Re: querybuilder - txt based tests

Posted by Claude Warren <cl...@xenei.com>.
Andy,

The contract is "equivalent to", so I don't expect it to be exactly like a
parser and not exactly like a string either.  I'll have to think about this
again.  I reviewed it in my mind recently when I was looking at the update
builder stuff.

The problem with doing parse( builder.toString() ) and comparing the result
is that the toString() performs the build() and then toString() on the
result.  So the test becomes effectively query = parse( query.toString() )

For the union question: I used the union-of-one construct because it was
available.  The test can easily add a second side to the union.

is the union-of-one still legal during the construction of the query?  The
expected usage in the builder is:

{noformat}
builder.addUnion( <select-type-statement> ).addUnion(
<select-type-statement>)
{noformat}

Currently the code builds a union-of-one and adds the next union to it.  Do
I need to think about how to change this?

I could add a check to ensure that a union-of-one is not generated in the
final result.

Contract Testing Q:

The contract testing looks for testing classes on the class path during
testing.  Depending on how you build your projects the test jars may not
have been updated / installed on your system.  In this case a complete
rebuild will be necessary.

The contract test runner scans the classpath looking for classes annotated
with @Contract( some-interface-class ) and determines if the class under
test implements it and if so adds it to the suite.

Are you saying that changes to classes were not detected or changes to
test-classes were not detected?

Claude

On Tue, Jun 20, 2017 at 10:04 PM, Andy Seaborne <an...@apache.org> wrote:

> Claude,
>
> A couple of issues in jena-querybuilder from JENA-369.  These are in
> commits I made today (2017-06-20).
>
> 1/ I had to change some "testList" to recognize the new pretty list
> output.  But only some. See WhereHandlerList testList/testListInTriple.
>
> There "testList" does not trigger pretty printing so it must be a
> different syntax structure.
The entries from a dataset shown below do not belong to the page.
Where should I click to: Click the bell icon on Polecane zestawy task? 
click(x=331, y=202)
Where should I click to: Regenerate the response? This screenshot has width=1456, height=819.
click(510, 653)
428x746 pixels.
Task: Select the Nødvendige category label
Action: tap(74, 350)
It may not trigger efficient query.
>
> What may help testing is that Query.equals is a deep structural
> comparison.
>
> If the contract is "like the parser", then writing the expected answer as
> a string, parsing it then using Query.equals will be more robust.
>
> If the contract is for building strings, then running builder.toString,
> parse that string then compare is moer robust than regexs.
>
>
> 2/ testSetVarsInUnion
>
> This creates a UNION of one element which is illegal SPARQL.
>
> I've put back the output old format (ElementFormatter) for this for now
> but it is not syntactically correct. It would be better if generated a
> legal query - I had changed it to create "{ pattern }" hence { { pattern }
> }" where as the test is for the original and bad syntax "{ UNION { pattern
> } }".
>
> Is this a deeper issue about allowing UNION-of-one in the first place?
>
>         Andy
>
> PS I also had to do a complete rebuild for the contract tests to pick up
> changes across modules in Jena. Do you know why this might be?